I am not sure what ridiculous story Ron Paul's advisers are going to come up with to try to explain this one away. But the truth is that you probably won't see Paul making a serious run for the presidency, and that is a good thing for America.




Open link for Ron Paul's interview on CNN:


http://www.bvblackspin.com/201...publican-newsletter/
Original Post

When one really thinks about it, blacks are very conservative. My father is extremely conservative, but would never vote for Republicans primarily due to racist overtones of the party, that are indeed accurate. Most black cultures of the world are staunchly heterosexual and don’t support the antithesis. A good percentage of blacks are against illegal immigration. A good percentage of blacks do not believe in abortion. A good percentage of blacks do not believe in supporting people who are not trying to help themselves. We don’t vote Republican because we don’t accept that packaged deal that includes racism and is based upon assumptions.

 

The difference between black conservatism, when we practice it or apply it, is that it is born from bearing witness. What I mean is that if we know somebody is good for nothing and lazy, we don’t want our money going to them, when they refuse to help themselves. We don’t, however, assume that everyone who is not working or who is poor is that way because they are lazy and good for nothing. Our conservatism is based upon reality and experience and not assumptions about people we don’t know and have not met. Social conservatism and its fiscal conservatism cousin seek to promote policy that is based upon assuming people are lazy and really just need a kick in the rear end to get going and if that does not help….then tough.

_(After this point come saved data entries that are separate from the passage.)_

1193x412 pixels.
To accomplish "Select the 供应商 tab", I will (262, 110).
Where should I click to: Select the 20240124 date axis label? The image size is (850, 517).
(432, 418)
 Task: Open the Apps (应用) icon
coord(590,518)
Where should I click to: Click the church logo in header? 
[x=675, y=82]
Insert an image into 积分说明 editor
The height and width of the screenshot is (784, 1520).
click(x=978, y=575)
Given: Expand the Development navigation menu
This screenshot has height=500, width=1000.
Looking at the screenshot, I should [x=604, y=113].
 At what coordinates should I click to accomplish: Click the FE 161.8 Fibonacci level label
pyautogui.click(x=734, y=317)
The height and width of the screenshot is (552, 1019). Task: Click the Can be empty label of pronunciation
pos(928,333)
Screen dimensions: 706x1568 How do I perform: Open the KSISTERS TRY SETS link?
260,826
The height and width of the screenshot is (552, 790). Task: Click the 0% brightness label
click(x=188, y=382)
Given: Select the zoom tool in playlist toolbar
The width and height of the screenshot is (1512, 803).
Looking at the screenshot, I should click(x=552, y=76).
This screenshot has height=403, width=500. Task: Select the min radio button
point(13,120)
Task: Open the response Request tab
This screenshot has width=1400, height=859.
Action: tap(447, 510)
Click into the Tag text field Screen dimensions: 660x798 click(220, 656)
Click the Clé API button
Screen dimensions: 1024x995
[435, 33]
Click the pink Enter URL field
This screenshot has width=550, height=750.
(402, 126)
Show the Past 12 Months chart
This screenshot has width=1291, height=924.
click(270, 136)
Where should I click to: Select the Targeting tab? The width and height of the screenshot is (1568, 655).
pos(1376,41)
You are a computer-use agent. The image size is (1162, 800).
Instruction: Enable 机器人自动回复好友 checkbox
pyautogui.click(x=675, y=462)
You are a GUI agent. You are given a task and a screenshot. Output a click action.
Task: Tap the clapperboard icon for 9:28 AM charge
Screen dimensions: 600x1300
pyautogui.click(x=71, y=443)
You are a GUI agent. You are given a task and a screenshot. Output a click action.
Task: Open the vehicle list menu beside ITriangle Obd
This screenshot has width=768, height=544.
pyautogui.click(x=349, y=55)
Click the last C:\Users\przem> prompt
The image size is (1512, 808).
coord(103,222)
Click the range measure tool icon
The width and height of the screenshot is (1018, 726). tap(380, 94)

Also, their policies are predicated upon the assumption of black inferiority, in which case any monies spent socially, towards blacks, is not an investment in the future of America, but rather, a permanent subsidy. On a side note, the same is true on the liberal side with the opposite assumption. Both size practice a one size fits all approach and life simply is not that way.

 

That having been said, we have to guard against the fallacy of composition. The fallacy of composition is when one argues or assumes that what is true for the whole or overall is true its parts. Conversely, it also manifest when one assumes that what is true for a part is thus true for the whole. The fact that Ron Paul is a racist does not mean that he might not have a brilliant grasp of economics, the banking system and the like. In other words, you cannot dismiss everything someone says just because another aspect of their personality or life has been discredited. I think people have the tendency to throw out the babies with the bath water. Also, you can’t label a whole crowd by the actions of a few people in a crowd.  Ron Paul and a whole lot of other white folks is likely racist, however, we need to learn to separate matters of race from other matters. Just because someone is liberal, conservative, racist or whatever does not make them right or wrong about everything that they talk about.

 

Ron Paul may indeed be a racist, but he is right on target in regards to the ROLE of the Federal Reserve and how its actions are really at the root of many of our current economic problems.  

I try to always remember that every European American has the potential to do what European Americans do.

Mal Goode, the first African American ABC-Correspondent to the United Nations, frequently said, 'I start every 'white' person out with zero as to being given the 'benefitof-the-doubt.'

I try to hold that sage advice in mind.